For a first glance, I started with Dan Solove's most recent "Law Professor Blogger Census" (August 2007). I updated that list by eliminating any inactive blogs (i.e. those that either have vanished from the web or had no posts during 2009), and adding a few that I happened to be aware of that began since the August 2007 census. I then collected all the links among these sites, using SocSciBot (a free and relatively simple to use program developed by Michael Thelwall, a professor of information science at University of Wolverhampton in England). I then used Pajek (a free network analysis program developed by Professors Vladimir Batagelj and Andrej Mrvar at the University of Ljubljana in Slovenia) to create network graphs.
Of the 150 blogs in the updated Census set, there were 35 with 10 or more inbound links from others in the set. These are plotted on a graph (click to enlarge), drawn (in Pajek) using an algorithm that arranges the nodes such that sites appear closer to one another the more links they share, and those appearing closer to the center of the graph are more "central" to the network (in the sense of having more links to and from other nodes in the graph).

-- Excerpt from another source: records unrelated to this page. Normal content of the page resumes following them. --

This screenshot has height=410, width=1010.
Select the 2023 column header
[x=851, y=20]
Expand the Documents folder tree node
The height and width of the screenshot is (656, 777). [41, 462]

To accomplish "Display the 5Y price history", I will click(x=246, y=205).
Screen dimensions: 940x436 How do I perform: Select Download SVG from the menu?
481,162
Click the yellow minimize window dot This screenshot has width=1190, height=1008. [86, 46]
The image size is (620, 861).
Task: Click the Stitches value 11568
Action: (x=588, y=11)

Inbound links are of interest because, like citations in legal writing, they indicate some type of "authoritative" status on the part of the receiving site. Unlike site visits -- which reflect a site's influence or status among the general blog-reading public -- in-links from other law professor blogs reflect influence or status more specifically within the legal academy (or at least the portion thereof that writes and reads law professor blogs). Thus, several of the 35 law professor blogs with the greatest overall readership (based on data provided by Paul Caron) are absent from this graph, and some of those that are included appear relatively peripheral to this network, while some of the sites near the center of this network appear to have smaller overall readership (though some of these are omitted from Caron's figures because they lack public site meters).

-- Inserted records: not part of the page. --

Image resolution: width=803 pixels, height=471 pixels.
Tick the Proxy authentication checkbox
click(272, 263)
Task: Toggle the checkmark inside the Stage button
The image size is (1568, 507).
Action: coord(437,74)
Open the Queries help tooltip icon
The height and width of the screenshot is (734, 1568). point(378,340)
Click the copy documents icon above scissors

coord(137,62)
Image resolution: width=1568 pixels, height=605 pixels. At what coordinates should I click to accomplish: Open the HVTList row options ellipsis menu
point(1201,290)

As a further way of exploring relationships among these site, I created a multi-dimensional scale graph (using SPSS to analyze data exported from Pajek):
In this two-dimensional model, it is possible to distinguish among four clusters (one of which, marked in green here, might further be broken into sub-clusters), identified in the following table (with the numbers in parentheses corresponding to the "variable" numbers in the MDS graph):
The two dimensions in the graph are derived statistically from the network data. They represent some underlying factors by which the various sites resemble or differ from one another. Typically, in an MDS analysis, the researcher will seek to define the dimensions inductively. I have not done so here, as there do not appear to be any obvious characteristics (such as subject-matter, institutional affiliation, or political ideology) that might distinguish among the clusters. I would certainly welcome any thoughts readers might have on that score.

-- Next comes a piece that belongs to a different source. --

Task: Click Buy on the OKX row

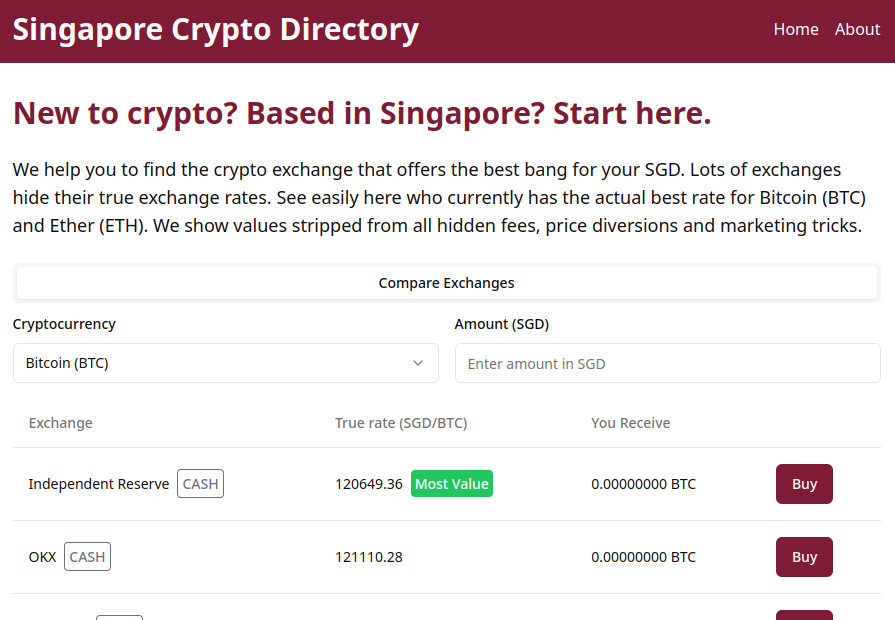Action: [x=804, y=556]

In addition to linking patterns across sites, I plan to collect and analyze data on guest bloggers to see whether there are any interesting patterns. I have also thought about doing a similar analysis of law student and legal practitioner blogs. The aim, in each case, is to shed further light on the social structure of these segments of the legal profession.
By way of illustration: A researcher interested in consumer perceptions of automobile brands might collect data using a survey that presents pairs of brands and asks respondents to indicate, for each pair, whether the brands are similar or dissimilar. After creating an MDS graph from this data, the research would then attempt inductively, based on how the brands cluster in the graph, to identify the characteristics according to which consumers differentiate among brands -- perhaps style and price, for example.
 I hope that Faculty Lounge readers will charitably view my stint here as an outlier and not draw any adverse inferences about the authority and status of this most valuable site!